General characteristics
- Class & type: Cruizer-class brig-sloop
- Tons burthen: 38351⁄94 (bm)
- Length: 100 ft 1 in (30.5 m) o/a; 77 ft 3+1⁄2 in (23.6 m) (keel);
- Beam: 30 ft 6+1⁄2 in (9.3 m)
- Depth of hold: 12 ft 10 in (3.9 m)
- Sail plan: Brig
- Complement: 121
- Armament: 16 × 32-pounder carronades; 2 × 6-pounder bow guns;

= HMS Childers (1812) =

Brig of the Royal Navy

HMS Childers was a Royal Navy 18-gun Cruizer-class brig-sloop that Nicholas Diddams built at Portsmouth Dockyard and launched in 1812. She was broken up in 1822.

==Royal Navy service==
Commander Buckland Bluett commissioned Childers in July 1812. When news of the outbreak of the War of 1812 reached Britain, the Royal Navy seized all American vessels then in British ports. Childers was among the 42 Royal Navy vessels then lying at Spithead or Portsmouth and so entitled to share in the grant for the American ships Belleville, Janus, Aeos, Ganges and Leonidas seized there on 31 July 1812. (Note: A first-class share was worth £20 19s 0d; a sixth-class share, that of an ordinary seaman, was worth 4s 1d; the Commander in Chief received £230 10s 8d.)
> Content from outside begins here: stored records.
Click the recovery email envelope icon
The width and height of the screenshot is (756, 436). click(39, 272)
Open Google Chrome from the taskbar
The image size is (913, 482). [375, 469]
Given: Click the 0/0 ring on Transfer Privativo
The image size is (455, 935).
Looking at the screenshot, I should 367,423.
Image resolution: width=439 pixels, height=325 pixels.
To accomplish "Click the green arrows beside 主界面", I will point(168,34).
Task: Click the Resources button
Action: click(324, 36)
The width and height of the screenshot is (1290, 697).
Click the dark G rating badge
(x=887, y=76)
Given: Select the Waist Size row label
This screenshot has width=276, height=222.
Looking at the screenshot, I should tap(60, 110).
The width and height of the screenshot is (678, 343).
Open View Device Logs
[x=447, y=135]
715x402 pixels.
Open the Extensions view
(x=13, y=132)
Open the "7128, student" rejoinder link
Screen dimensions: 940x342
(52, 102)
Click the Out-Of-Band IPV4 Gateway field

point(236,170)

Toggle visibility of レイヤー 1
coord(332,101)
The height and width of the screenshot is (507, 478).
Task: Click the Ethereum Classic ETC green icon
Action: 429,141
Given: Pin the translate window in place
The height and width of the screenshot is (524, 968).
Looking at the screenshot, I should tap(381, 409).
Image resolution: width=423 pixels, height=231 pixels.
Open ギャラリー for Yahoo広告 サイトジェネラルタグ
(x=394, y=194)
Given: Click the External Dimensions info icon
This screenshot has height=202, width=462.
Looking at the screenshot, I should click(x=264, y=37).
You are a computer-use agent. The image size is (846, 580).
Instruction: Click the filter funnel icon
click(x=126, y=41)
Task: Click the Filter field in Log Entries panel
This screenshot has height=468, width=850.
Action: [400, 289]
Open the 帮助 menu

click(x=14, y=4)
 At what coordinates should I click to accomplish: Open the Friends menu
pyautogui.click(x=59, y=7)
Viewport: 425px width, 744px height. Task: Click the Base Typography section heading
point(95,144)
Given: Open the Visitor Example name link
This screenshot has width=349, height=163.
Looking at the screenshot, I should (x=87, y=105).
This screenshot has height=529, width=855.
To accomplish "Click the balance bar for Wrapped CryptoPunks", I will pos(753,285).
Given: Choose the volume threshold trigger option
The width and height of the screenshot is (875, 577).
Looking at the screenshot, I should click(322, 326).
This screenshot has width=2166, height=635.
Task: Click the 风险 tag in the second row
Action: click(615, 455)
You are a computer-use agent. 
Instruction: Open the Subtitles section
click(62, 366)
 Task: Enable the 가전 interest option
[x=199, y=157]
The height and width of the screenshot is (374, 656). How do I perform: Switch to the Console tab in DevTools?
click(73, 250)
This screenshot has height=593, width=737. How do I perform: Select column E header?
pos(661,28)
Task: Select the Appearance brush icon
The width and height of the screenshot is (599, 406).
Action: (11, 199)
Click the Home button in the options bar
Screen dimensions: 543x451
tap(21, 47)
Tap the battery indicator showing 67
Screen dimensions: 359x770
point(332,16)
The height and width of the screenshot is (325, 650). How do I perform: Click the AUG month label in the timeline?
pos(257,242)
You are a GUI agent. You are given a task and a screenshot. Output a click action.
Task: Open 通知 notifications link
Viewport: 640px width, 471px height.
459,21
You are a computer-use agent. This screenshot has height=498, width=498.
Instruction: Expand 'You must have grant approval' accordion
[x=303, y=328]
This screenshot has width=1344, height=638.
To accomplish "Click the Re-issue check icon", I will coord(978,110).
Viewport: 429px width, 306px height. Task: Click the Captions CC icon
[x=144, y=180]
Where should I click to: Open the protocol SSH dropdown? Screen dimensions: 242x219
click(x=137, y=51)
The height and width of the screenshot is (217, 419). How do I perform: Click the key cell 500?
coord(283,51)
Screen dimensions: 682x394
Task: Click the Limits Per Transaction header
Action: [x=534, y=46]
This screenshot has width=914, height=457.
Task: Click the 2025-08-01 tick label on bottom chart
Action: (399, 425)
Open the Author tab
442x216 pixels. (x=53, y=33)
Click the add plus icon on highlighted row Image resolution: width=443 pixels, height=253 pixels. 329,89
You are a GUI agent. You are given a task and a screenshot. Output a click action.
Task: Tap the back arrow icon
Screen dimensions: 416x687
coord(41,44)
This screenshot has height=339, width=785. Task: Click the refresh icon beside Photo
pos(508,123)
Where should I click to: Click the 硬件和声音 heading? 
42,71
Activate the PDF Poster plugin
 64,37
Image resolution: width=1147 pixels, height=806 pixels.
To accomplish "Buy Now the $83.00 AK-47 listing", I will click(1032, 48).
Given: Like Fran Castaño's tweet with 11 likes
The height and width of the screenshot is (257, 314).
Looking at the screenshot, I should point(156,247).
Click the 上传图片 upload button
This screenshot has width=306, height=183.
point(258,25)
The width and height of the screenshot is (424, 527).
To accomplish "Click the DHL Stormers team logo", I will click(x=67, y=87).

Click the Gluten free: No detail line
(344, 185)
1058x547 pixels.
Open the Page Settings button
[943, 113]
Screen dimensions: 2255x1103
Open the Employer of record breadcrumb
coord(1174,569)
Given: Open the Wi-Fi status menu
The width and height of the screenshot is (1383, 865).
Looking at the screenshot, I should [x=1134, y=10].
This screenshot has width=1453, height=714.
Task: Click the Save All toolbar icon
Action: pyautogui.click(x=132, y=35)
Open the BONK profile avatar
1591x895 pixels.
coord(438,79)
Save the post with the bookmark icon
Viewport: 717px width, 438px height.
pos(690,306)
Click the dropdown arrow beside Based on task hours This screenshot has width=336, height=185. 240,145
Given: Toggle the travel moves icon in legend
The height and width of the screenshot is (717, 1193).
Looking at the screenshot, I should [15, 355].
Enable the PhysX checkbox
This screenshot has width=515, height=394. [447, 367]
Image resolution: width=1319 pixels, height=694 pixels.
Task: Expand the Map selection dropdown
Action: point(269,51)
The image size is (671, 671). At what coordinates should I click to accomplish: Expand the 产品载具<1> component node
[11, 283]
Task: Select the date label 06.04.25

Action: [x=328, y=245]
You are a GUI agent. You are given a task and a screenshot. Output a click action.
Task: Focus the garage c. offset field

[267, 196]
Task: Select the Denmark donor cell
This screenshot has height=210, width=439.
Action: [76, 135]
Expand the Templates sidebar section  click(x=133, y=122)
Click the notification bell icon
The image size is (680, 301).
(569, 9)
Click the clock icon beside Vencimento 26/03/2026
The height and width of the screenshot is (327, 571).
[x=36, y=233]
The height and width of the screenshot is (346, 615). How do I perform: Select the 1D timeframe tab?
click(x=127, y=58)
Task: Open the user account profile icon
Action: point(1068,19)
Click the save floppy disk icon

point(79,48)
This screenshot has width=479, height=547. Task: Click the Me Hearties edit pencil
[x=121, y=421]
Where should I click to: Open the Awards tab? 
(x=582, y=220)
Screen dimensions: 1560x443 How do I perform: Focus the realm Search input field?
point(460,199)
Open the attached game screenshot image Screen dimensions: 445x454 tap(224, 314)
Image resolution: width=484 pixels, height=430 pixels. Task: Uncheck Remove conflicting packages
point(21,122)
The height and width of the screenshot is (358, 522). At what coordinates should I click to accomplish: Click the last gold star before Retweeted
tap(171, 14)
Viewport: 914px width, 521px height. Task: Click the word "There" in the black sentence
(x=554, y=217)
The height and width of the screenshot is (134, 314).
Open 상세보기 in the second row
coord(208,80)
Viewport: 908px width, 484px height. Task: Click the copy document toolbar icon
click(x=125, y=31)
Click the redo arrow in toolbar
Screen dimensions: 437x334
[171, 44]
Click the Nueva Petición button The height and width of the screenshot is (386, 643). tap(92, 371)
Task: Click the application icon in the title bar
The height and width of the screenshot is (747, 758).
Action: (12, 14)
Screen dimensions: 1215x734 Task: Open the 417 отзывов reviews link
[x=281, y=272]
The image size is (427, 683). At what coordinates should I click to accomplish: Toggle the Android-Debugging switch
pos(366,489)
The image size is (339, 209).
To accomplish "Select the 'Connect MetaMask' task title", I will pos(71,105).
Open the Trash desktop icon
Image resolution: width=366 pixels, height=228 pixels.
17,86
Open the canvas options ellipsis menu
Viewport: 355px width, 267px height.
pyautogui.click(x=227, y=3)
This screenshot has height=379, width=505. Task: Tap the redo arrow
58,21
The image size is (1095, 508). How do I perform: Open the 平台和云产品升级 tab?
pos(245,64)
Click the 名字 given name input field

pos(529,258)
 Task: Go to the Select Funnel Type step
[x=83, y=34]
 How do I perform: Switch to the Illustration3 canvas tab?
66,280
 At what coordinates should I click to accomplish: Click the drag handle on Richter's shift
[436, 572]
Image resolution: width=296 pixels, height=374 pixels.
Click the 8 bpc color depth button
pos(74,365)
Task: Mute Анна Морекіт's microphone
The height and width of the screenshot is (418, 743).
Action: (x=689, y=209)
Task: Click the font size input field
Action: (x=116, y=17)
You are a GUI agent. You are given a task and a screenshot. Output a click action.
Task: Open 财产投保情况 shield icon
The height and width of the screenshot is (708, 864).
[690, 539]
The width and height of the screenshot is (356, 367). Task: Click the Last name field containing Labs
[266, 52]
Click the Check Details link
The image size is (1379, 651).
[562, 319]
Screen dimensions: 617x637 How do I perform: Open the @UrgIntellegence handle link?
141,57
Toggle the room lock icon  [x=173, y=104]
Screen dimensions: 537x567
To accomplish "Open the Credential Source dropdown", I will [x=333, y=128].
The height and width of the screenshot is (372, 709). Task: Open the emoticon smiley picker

Commander John Bedford replaced Bluett in August and sailed for the Leeward Islands on 29 September. On 3 November she captured the American schooner Snapper, along with , and . Snapper was a privateer of 172 tons, out of Philadelphia. She carried 11 guns and had a crew of 90 men under the command of Captain J. Green. (Note: A first-class share of the prize money was worth £20 8s 11d; a sixth-class share was worth 2s 11d.) That same day Childers captured the brig Isabella, which was sailing from New York to Puerto Rico. Some six weeks later, on 16 December, Childers captured the brig Baltimore, which was on her way to Bermuda.

From December 1813 onwards, she was under Commander John Brand Umfreville.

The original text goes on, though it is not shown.